» Extracted records

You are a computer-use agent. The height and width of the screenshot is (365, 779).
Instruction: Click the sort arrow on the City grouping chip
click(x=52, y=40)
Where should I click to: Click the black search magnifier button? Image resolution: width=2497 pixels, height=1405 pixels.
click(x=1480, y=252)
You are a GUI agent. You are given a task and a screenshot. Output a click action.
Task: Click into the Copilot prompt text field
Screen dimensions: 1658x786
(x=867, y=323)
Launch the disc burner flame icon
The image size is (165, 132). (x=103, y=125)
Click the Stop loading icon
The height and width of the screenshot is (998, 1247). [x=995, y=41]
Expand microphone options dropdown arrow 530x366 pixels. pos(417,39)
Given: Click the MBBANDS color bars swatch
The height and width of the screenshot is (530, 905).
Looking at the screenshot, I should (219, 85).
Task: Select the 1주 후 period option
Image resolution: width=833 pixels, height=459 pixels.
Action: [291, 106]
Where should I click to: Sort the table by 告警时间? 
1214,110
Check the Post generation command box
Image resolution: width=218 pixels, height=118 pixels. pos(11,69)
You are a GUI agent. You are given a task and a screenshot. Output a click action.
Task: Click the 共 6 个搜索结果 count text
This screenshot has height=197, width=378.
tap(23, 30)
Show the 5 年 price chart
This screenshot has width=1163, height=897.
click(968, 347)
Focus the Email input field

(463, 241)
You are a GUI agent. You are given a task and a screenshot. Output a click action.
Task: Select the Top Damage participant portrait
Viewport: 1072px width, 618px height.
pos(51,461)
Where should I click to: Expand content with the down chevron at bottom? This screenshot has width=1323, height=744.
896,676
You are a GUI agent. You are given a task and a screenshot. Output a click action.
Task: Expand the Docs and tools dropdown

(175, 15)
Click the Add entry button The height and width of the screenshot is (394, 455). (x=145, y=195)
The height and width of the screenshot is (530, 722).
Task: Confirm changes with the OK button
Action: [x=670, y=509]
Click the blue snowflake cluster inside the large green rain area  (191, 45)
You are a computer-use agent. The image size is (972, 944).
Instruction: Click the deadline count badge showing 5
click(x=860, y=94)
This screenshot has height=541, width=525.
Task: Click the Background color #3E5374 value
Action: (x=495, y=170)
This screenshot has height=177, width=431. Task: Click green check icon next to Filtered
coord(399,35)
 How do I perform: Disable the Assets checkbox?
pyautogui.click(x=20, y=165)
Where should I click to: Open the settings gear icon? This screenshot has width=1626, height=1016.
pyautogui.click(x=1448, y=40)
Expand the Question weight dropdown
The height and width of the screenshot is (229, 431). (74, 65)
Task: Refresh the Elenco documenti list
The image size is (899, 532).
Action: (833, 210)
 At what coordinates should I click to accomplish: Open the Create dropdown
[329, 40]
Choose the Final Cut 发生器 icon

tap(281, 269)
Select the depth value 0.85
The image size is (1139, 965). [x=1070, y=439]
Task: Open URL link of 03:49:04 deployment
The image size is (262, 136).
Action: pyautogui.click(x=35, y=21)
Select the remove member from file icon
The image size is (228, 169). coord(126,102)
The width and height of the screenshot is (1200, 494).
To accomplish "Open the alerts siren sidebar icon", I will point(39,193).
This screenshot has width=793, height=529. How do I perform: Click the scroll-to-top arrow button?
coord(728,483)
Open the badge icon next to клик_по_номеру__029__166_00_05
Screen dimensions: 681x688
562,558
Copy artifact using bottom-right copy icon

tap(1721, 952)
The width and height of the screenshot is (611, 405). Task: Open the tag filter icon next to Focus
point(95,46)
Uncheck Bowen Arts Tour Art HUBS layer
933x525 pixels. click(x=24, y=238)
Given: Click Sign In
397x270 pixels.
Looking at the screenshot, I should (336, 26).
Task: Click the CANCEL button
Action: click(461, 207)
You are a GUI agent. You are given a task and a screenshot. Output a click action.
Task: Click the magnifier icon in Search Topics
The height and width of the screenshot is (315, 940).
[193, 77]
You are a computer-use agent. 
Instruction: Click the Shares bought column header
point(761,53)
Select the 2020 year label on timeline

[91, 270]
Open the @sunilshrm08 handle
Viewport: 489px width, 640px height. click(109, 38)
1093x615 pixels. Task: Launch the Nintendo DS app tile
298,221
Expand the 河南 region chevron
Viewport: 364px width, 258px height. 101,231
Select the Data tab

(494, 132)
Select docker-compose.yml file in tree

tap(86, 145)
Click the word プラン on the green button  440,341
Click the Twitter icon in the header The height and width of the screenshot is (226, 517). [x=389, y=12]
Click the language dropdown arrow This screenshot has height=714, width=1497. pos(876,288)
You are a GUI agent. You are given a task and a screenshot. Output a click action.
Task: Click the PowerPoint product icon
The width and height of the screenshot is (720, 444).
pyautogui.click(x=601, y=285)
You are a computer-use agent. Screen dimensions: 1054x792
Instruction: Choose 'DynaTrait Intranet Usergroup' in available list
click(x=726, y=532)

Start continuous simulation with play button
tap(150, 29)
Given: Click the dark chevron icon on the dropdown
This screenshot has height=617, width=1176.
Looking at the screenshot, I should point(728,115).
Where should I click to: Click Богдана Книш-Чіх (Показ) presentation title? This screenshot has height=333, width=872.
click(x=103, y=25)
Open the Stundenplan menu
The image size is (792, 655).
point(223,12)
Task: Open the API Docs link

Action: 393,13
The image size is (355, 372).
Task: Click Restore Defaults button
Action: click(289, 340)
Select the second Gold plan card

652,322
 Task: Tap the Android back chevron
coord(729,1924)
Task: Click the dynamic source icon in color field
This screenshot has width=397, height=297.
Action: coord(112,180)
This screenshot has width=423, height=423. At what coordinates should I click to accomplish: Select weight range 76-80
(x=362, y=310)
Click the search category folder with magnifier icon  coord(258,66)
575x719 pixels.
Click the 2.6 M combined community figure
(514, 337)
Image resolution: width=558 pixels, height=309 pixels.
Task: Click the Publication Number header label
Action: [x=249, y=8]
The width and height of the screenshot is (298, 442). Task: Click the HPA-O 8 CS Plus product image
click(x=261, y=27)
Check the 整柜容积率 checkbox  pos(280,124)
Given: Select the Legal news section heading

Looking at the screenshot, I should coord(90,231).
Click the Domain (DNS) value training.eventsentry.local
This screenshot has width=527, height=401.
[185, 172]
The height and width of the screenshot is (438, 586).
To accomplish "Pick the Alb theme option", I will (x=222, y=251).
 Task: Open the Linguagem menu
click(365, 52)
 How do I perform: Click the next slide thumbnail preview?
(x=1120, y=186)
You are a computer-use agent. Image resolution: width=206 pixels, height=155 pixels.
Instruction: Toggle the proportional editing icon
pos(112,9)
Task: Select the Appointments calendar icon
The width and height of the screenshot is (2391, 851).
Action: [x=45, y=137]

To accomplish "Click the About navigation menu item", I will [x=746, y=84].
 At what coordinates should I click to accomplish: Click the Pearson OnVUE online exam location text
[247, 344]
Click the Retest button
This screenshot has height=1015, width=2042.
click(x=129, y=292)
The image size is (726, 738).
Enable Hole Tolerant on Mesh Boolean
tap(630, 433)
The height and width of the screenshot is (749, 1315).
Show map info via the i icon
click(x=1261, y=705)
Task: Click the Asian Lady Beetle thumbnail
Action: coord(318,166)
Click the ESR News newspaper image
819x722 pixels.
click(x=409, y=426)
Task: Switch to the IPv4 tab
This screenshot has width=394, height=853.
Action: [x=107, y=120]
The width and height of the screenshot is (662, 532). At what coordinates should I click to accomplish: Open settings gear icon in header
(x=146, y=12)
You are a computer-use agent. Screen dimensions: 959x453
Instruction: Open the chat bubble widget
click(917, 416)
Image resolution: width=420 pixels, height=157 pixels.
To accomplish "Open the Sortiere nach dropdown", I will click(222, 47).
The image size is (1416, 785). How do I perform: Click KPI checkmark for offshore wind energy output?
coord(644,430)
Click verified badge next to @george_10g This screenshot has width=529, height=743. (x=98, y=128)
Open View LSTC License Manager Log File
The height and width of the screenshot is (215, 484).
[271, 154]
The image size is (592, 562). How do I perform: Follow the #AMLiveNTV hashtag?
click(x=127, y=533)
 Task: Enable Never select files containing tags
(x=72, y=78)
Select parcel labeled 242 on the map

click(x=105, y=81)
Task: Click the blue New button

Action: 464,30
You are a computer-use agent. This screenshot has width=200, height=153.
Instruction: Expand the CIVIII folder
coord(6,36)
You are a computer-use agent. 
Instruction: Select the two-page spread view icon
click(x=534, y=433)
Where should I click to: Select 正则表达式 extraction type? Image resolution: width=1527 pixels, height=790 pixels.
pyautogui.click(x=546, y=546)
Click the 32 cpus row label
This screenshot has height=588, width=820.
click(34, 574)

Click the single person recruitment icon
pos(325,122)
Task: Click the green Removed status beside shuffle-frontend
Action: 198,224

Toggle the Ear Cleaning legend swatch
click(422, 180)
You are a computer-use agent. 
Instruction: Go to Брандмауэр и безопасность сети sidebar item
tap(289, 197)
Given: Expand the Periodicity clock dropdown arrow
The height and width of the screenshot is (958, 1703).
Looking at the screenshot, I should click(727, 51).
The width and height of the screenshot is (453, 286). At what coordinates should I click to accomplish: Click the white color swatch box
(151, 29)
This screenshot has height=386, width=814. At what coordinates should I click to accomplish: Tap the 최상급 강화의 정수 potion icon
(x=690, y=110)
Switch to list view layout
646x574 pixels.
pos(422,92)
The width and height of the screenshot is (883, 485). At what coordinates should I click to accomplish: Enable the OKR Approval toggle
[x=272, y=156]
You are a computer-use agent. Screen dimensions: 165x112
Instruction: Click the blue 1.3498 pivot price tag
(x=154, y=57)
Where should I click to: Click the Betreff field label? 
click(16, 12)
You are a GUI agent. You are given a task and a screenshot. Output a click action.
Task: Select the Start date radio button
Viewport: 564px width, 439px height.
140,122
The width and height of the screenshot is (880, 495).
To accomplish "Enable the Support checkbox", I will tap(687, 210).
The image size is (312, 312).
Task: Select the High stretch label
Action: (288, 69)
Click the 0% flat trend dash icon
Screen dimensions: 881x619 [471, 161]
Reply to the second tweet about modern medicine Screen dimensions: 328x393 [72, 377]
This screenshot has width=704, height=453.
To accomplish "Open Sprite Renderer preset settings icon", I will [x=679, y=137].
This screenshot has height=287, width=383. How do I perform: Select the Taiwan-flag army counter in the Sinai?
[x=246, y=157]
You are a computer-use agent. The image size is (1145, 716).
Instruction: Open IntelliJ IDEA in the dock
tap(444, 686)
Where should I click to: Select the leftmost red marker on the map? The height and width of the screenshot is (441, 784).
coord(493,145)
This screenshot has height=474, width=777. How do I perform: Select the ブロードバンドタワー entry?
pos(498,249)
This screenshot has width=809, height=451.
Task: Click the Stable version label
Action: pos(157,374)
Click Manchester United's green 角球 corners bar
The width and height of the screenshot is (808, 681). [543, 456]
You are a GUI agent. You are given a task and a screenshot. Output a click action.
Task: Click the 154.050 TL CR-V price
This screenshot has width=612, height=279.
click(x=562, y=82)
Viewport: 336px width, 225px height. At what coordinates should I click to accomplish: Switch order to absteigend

» What is expected
Extract the lines of data starting with the line containing "Check the 整柜容积率" and going on through the line containing "(x=1120, y=186)", copying each one exactly.

» Correct output
Check the 整柜容积率 checkbox  pos(280,124)
Given: Select the Legal news section heading

Looking at the screenshot, I should coord(90,231).
Click the Domain (DNS) value training.eventsentry.local
This screenshot has width=527, height=401.
[185, 172]
The height and width of the screenshot is (438, 586).
To accomplish "Pick the Alb theme option", I will (x=222, y=251).
 Task: Open the Linguagem menu
click(365, 52)
 How do I perform: Click the next slide thumbnail preview?
(x=1120, y=186)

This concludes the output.